The frontier of blockchain security is facing a paradigm shift, moving from a battle of human wits to one increasingly defined by artificial intelligence. New research reveals that advanced AI models have crossed a critical threshold: they are now capable of autonomously discovering novel vulnerabilities in smart contracts and generating the complete, executable scripts required to exploit them for profit. A study conducted by the ML Alignment & Theory Scholars Program (MATS) and the Anthropic Fellows program, published on December 2, 2025, provides concrete evidence that the technical capability for automated, economically viable DeFi exploitation is not a distant threat but an emerging reality. This development signals a profound change in the threat landscape, compressing the time between a contract's deployment and its potential compromise and forcing the entire crypto ecosystem to confront the implications of AI-powered offensive security.

Benchmarking AI Against Historical Hacks: A $4.6 Million Simulated Haul

To quantify the current capabilities of frontier AI models, researchers constructed a rigorous test using SCONE-bench, a dataset comprising 405 smart contracts that were historically exploited in the real world. The key condition was that all these contracts were hacked after the knowledge cutoff dates of the AI models being tested—including GPT-5, Claude Opus 4.5, and Claude Sonnet 4.5. This ensured the models could not simply regurgitate known exploits but had to reason through the vulnerabilities from first principles.

The results were stark.
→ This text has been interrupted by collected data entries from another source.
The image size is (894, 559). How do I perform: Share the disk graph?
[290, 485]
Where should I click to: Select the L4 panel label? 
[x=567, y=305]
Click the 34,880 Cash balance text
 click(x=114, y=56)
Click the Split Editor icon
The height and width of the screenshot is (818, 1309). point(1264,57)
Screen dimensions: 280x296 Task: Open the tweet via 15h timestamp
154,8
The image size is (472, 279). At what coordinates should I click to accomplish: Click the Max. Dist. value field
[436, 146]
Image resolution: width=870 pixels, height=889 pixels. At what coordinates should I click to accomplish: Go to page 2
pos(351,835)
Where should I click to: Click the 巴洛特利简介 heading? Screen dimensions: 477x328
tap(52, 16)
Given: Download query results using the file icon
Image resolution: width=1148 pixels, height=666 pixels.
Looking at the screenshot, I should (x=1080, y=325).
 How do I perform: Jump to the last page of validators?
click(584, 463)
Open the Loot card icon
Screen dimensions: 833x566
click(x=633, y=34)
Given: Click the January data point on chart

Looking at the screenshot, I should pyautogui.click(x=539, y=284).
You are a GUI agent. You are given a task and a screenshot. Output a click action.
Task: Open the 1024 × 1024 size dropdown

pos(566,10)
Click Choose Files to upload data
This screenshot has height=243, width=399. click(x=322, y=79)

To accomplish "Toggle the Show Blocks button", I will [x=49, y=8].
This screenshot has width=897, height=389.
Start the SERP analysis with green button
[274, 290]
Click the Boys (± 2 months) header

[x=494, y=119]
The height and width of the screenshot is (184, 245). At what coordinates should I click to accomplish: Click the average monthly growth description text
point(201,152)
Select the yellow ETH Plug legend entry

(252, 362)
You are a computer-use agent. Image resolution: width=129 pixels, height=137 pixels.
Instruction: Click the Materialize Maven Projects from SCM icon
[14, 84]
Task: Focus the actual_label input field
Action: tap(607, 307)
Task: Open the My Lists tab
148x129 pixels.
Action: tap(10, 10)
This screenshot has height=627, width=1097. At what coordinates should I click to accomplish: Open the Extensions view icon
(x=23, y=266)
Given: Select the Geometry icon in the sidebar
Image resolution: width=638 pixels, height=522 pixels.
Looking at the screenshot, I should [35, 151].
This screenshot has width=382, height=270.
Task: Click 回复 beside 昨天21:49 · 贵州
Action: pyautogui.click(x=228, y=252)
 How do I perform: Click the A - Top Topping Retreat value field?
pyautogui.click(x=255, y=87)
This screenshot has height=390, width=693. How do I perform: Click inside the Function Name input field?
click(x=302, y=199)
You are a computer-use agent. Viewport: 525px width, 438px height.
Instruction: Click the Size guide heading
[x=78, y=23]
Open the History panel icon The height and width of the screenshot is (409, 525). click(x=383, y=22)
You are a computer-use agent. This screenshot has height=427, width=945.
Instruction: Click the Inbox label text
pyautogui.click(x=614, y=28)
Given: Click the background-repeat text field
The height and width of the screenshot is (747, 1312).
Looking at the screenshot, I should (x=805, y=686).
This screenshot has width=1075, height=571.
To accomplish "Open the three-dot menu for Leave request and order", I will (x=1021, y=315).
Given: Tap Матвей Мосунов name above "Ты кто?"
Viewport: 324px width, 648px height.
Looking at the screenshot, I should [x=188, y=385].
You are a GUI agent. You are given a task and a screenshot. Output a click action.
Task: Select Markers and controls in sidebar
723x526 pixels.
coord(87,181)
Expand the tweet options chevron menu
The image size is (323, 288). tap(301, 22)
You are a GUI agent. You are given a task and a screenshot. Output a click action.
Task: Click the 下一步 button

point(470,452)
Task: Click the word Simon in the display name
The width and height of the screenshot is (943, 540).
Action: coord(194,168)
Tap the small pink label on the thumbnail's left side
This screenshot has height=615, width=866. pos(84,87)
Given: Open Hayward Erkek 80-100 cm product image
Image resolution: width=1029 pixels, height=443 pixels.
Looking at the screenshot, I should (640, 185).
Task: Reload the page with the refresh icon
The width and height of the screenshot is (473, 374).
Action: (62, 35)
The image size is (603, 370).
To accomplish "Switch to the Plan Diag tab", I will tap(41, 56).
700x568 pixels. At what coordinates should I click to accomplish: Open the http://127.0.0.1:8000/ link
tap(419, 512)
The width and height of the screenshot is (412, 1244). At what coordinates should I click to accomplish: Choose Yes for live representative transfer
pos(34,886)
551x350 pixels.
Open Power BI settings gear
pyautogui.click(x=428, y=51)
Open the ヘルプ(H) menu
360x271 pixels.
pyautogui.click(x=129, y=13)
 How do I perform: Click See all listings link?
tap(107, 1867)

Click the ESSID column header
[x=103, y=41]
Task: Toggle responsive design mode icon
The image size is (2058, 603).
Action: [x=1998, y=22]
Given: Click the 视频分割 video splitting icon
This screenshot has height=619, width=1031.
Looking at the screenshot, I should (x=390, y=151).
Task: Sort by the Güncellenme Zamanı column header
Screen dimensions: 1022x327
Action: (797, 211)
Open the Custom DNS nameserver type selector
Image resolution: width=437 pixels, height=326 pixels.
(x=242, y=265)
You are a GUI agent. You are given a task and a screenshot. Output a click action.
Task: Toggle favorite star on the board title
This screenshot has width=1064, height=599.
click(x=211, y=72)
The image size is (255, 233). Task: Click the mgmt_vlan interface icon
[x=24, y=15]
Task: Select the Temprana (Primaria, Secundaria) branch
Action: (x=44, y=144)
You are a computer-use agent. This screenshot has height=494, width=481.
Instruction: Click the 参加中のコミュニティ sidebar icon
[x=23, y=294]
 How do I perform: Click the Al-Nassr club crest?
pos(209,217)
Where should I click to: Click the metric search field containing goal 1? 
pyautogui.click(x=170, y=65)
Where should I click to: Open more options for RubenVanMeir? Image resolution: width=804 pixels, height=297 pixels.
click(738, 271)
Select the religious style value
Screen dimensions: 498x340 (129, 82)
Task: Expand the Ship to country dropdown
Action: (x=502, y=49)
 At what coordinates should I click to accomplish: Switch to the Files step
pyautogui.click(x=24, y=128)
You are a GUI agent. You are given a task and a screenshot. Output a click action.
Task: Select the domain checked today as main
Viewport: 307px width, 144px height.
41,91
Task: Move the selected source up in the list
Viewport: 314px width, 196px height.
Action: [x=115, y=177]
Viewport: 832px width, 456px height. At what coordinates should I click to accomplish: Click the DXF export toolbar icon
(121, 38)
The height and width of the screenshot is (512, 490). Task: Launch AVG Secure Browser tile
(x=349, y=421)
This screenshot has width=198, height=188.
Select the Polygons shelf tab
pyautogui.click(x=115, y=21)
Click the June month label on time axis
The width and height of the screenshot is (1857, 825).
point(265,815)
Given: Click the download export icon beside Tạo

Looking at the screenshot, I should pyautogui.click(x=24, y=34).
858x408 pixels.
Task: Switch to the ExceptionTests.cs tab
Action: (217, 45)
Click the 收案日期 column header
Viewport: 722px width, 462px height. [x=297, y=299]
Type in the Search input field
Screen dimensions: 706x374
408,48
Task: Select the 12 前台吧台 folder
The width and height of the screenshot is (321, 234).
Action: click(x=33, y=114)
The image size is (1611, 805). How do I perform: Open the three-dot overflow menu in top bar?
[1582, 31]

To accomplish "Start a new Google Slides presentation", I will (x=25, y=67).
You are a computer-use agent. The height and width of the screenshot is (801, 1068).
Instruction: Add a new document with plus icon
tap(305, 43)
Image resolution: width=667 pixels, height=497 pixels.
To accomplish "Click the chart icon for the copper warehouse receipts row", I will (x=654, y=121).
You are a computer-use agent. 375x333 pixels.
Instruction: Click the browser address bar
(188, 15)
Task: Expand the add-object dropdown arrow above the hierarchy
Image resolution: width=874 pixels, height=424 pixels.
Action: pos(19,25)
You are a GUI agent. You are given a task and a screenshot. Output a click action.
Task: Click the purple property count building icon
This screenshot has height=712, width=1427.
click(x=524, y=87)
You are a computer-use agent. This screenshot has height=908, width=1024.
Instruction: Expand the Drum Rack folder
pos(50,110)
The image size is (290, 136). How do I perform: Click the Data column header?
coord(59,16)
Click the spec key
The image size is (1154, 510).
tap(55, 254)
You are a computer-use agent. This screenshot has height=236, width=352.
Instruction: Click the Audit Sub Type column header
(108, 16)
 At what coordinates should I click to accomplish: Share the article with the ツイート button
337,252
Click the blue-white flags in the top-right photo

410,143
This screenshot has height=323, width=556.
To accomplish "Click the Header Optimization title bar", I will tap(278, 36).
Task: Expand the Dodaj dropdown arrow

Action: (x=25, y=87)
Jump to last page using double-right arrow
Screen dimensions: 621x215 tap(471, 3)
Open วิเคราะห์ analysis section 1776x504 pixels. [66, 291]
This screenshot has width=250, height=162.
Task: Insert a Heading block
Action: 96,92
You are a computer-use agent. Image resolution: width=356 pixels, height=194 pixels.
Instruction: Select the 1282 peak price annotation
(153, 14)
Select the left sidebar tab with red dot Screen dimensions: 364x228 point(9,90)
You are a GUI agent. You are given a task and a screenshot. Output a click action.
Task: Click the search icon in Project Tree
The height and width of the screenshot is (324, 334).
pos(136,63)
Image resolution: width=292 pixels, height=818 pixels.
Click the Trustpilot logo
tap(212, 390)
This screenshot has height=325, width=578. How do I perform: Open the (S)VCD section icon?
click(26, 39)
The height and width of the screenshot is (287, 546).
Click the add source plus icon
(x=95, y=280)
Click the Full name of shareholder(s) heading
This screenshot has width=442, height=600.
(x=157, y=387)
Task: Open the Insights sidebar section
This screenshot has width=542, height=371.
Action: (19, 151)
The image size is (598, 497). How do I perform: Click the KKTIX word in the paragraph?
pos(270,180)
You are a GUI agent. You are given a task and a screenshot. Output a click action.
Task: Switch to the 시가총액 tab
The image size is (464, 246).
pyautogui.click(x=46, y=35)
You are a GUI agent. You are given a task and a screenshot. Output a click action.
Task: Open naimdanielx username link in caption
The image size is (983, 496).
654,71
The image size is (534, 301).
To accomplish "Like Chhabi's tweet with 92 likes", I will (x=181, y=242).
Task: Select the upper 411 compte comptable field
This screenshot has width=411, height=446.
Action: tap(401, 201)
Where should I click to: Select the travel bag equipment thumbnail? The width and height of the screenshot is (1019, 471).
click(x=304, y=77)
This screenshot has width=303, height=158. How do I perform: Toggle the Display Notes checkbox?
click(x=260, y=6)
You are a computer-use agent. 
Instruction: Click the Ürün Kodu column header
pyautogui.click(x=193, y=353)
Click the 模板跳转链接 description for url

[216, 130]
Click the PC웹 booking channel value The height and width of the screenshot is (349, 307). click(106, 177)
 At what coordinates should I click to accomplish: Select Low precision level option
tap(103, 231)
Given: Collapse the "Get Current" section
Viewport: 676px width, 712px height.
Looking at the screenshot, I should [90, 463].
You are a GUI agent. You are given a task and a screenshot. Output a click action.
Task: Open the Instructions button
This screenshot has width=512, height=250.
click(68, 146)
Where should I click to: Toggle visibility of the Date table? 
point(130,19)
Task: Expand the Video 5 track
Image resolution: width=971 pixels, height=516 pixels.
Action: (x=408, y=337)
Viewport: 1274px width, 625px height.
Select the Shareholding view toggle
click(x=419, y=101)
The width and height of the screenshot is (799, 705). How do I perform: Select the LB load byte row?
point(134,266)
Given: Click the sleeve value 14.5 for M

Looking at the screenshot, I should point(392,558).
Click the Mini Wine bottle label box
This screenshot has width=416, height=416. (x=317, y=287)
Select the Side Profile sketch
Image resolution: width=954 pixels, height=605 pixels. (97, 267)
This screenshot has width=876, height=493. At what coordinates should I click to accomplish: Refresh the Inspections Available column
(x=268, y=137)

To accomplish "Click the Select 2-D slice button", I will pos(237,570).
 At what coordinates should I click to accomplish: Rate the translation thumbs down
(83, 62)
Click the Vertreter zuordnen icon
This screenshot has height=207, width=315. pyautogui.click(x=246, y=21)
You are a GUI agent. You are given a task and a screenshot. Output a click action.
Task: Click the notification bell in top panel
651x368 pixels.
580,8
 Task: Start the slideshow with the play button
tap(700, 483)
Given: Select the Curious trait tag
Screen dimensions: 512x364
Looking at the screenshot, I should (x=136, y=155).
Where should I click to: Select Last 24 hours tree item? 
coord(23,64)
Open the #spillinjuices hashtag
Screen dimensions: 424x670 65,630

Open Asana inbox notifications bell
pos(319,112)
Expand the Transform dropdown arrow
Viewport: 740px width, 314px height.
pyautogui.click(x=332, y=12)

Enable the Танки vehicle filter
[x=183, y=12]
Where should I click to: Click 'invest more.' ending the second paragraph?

When presented with these previously exploited contracts, the collective of AI agents successfully generated functional exploit scripts and sequenced transactions to drain simulated liquidity. Their simulated attacks closely mirrored the mechanics of real-world exploits on networks like Ethereum and BNB Chain. In total, the study concluded that this generation of AI models could have theoretically stolen $4.6 million from these contracts had they been active at the time. This figure serves as a concrete lower bound on the potential financial impact, demonstrating that AI agents are no longer merely theoretical tools but can perform the core tasks of vulnerability identification and weaponization at a significant scale.

From Bug Hunting to Full Weaponization: Generating Turnkey Exploit Scripts

The most alarming finding of the research is not that AI can find bugs—automated static analysis tools have done that for years—but that it can seamlessly transition from discovery to exploitation. The models did not stop at identifying a flawed function or logic error. They proceeded to synthesize complete, operational exploit scripts. This includes writing code that interacts with the blockchain, sequences multiple transactions in the correct order to maximize profit, and executes the final step of draining assets.

For example, in replicating historical attacks, the agents demonstrated an understanding of complex DeFi interactions, such as manipulating oracle prices, exploiting flash loan arbitrage loops, or circumventing access controls. This end-to-end capability "closely mirror[s] real attacks," effectively packaging a discovered vulnerability into a turnkey weapon. It dramatically lowers the barrier to entry for executing sophisticated exploits, which historically required deep expertise in smart contract logic, blockchain transaction mechanics, and financial engineering.

The Zero-Day Frontier: AI Uncovers Fresh Vulnerabilities

Perhaps more consequential than replicating past hacks was the experiment's second phase: hunting for unknown vulnerabilities. The researchers tasked GPT-5 and Claude Sonnet 4.5 with scanning 2,849 recently deployed BNB Chain contracts that showed no prior signs of compromise.

Both models successfully identified two previously unknown, or "zero-day," flaws. While the simulated profit from these specific flaws was relatively small at $3,694, the implications are vast.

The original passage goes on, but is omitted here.